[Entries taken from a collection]
BEGIN
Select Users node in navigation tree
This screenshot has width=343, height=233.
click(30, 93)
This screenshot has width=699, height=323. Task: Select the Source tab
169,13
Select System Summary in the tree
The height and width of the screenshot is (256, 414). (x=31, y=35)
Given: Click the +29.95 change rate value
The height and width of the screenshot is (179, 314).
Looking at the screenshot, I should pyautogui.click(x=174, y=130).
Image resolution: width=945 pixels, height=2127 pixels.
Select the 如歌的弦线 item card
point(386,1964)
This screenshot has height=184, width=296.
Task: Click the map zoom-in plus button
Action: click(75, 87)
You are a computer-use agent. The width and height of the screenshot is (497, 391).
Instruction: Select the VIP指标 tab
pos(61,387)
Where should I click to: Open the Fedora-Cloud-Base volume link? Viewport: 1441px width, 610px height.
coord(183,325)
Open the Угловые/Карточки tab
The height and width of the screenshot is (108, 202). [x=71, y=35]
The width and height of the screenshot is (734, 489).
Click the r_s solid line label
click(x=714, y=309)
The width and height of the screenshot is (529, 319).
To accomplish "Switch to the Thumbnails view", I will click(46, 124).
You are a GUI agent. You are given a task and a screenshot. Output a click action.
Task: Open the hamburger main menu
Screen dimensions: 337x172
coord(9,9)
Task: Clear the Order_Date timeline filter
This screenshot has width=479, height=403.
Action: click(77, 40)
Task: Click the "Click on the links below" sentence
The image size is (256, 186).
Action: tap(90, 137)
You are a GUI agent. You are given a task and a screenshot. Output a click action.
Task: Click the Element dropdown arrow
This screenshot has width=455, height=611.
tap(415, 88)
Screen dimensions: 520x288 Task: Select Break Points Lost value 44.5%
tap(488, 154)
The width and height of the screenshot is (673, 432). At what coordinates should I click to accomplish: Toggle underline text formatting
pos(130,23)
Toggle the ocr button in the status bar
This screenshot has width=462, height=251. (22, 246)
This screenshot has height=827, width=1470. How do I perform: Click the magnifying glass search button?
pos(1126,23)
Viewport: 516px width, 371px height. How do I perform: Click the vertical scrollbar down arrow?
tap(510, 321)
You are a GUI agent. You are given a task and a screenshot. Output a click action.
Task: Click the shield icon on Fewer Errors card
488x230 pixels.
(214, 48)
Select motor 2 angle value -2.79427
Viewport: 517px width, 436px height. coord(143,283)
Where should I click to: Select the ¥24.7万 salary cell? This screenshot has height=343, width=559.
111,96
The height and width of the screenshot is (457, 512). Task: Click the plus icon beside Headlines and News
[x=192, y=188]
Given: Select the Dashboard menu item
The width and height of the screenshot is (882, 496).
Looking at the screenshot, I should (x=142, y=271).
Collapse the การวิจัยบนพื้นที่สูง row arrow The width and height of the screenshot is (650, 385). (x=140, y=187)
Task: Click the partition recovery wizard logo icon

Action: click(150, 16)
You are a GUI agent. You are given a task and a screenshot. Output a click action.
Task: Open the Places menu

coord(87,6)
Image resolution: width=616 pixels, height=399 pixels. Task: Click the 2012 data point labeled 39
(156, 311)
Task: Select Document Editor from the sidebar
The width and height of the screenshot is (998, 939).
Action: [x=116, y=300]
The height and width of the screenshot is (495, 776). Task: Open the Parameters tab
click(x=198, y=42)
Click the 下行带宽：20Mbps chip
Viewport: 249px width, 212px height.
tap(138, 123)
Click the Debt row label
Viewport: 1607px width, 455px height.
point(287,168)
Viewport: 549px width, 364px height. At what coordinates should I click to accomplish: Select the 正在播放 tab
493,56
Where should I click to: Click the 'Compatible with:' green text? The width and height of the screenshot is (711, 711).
END
§ **Task details**:
The line containing "Viewport: 549px width, 364px" marks where to begin; copy it and every later line exactly, through the end of the data.

§ **Output for this exercise**:
Viewport: 549px width, 364px height. At what coordinates should I click to accomplish: Select the 正在播放 tab
493,56
Where should I click to: Click the 'Compatible with:' green text? The width and height of the screenshot is (711, 711).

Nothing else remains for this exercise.